Presiden Joko Widodo baru-baru ini mengumumkan Kabinet Indonesia
Maju masa kerja 2019-2024 di Istana Negara pada tanggal 23 Oktober 2019. Dan
salah satu yang menjadi sorotan ialah Mendikbud (Menteri Pendidikan dan kebudayaan)
yang dijabat oleh Nadiem Makarim. Menteri Pendidikan dan Kebudayaan Nadiem yang
telah sukses mendirikan Gojek, lalu mengundurkan diri sebagai drektur utama
Gojek setelah ditawarkan menjadi kabinet oleh Presiden Joko Widodo. Dan beliau
termasuk menteri yang paling muda yang dilantik oleh bapak Presiden.
Sebagai menteri pendidikan yang baru, Nadiem Makarim mempunyai
kebijakan baru dalam dunia pendidikan di Indonesia. Beliau membuat gebrakan
dengan membuat kebijakan “Merdeka Belajar” yang awalnya marak karena menghapus
Ujian Nasional. Namun, pada Rapat Dengar Pendapat dengan Komisi X DPR RI,
Nadiem mengklarifikasikan bahwa ia tidak menghapus Ujian Nasional. Tetapi
beliau hanya menggatikan system Ujian Nasional dengan sistem baru. Selain
kebijakan “Merdeka Belajar”, Nadiem juga membuat kebijakan untuk kampus-kampus
dan para mahasiswa, yang dinamakan “Kampus Merdeka”. Dua kebijakan tersebut
yang dibuat Nadiem Makarim setelah dilantik sebagai Menteri Pendidikan dan
Kebudayaan baru-baru ini.
Merdeka Belajar
Berikut poin-poin dari kebijakan “Merdeka Belajar” yang dibuat
Menteri Pendidikan dan Kebudayaan Nadiem makarim:
Mengganti Ujian Nasional (UN) dengan ujian asesmen. Ujian asemen
ini diserahkan kepada pihak sekolah secara meyeluruh. Sehingga sekolah menyelenggarakan
ujian asesmen dan menciptakan standart kelulusan sendiri untuk para siswanya.

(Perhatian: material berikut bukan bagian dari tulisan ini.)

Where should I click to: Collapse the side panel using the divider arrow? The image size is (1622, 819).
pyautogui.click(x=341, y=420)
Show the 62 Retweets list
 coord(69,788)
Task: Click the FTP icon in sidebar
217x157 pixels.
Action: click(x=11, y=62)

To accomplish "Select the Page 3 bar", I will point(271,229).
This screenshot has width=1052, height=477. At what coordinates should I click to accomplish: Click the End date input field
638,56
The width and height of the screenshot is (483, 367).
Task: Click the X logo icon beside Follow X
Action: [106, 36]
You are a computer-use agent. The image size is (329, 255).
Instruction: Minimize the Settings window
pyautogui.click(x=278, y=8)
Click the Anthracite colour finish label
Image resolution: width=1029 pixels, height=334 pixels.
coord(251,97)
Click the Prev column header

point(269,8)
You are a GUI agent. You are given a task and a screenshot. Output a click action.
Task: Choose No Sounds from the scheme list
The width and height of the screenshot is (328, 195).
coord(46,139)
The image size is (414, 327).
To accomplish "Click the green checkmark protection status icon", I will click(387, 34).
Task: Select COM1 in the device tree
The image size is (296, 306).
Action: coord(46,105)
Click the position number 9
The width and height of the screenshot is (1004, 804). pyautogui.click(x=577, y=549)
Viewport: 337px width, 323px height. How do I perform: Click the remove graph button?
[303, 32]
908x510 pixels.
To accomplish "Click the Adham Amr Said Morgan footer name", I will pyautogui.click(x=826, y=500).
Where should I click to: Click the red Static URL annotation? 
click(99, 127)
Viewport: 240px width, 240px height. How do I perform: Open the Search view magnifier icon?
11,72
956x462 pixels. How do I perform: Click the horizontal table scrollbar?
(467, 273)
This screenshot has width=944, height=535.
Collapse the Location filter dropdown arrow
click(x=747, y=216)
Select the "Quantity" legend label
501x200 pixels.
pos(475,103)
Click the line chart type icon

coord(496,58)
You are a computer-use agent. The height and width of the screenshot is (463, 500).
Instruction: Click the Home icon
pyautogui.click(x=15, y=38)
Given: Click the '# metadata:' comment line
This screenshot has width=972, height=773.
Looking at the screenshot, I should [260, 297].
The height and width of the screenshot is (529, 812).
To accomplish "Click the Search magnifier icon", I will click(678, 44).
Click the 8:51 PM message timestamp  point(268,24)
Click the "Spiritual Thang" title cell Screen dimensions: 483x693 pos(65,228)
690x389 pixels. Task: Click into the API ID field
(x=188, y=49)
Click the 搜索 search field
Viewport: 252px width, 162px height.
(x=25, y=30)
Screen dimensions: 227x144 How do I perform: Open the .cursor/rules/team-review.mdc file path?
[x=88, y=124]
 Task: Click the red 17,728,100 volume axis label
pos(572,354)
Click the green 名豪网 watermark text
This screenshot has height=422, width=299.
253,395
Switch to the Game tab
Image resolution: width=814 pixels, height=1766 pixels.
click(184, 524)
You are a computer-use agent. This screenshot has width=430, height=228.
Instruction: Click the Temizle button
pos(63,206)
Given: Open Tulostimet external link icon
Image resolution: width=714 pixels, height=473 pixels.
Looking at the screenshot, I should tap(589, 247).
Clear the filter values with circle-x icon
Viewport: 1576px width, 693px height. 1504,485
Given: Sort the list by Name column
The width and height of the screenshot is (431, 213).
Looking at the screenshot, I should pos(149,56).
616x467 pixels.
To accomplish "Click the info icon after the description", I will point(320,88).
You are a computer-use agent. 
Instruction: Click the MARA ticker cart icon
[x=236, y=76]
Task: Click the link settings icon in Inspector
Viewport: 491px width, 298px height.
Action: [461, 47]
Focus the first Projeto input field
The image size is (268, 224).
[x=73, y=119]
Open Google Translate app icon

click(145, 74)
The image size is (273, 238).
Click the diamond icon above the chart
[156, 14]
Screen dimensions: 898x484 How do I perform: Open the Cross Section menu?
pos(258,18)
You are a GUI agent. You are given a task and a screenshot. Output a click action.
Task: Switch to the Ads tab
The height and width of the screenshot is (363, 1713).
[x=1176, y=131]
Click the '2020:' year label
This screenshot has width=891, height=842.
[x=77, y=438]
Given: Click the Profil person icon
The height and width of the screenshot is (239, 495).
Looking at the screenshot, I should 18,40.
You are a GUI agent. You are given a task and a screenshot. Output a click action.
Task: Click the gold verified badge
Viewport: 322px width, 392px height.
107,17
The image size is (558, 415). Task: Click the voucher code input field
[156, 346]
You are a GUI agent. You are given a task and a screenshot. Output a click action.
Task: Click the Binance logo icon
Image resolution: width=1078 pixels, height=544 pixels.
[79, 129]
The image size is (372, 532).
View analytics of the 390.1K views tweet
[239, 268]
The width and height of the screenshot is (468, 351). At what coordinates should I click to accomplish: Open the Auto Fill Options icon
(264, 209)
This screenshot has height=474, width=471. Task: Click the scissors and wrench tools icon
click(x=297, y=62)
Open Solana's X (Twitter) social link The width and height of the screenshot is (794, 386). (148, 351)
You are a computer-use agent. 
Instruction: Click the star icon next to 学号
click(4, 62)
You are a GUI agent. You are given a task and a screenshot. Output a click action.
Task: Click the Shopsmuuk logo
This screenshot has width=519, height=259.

Dan otomatis Menteri Pendidikan dan Kebudayaan memberikan kepercayaan yang
lebih untuk memberikan ujian sebagai syarat kelulusan. Ujian asesmen sendiri
tidak harus berupa tes tulis, tetapi bisa berupa penugasan kelompok, membuat
hasil karya tulis, ataupun lain sebagainya tergantung pihak sekolah ingin
memberi standar kelulusan seperti apa.
Selain mengganti Ujian Nasional (UN) menjadi ujian asesmen, Nadiem
juga mengganti format Ujian Nasional (UN) dan menggantinya dengan Asesmen
Kompetensi Minimum dan Survei Karakter. Bereda debgan Ujian Nasional yang diuji
pada kelas akhir (kelas 6, 9, 12), ujian
asesmen ini diujikan kepada siswa pertengahan kelas (kelas 4, 8, 11) sehingga
tidak bisa digunakan sebagai basis seleksi ke jenjang berikutnya. Upaya ini
diharapkan Mendikbud agar sekolah dapat memperbaiki mutu belajar para siswa.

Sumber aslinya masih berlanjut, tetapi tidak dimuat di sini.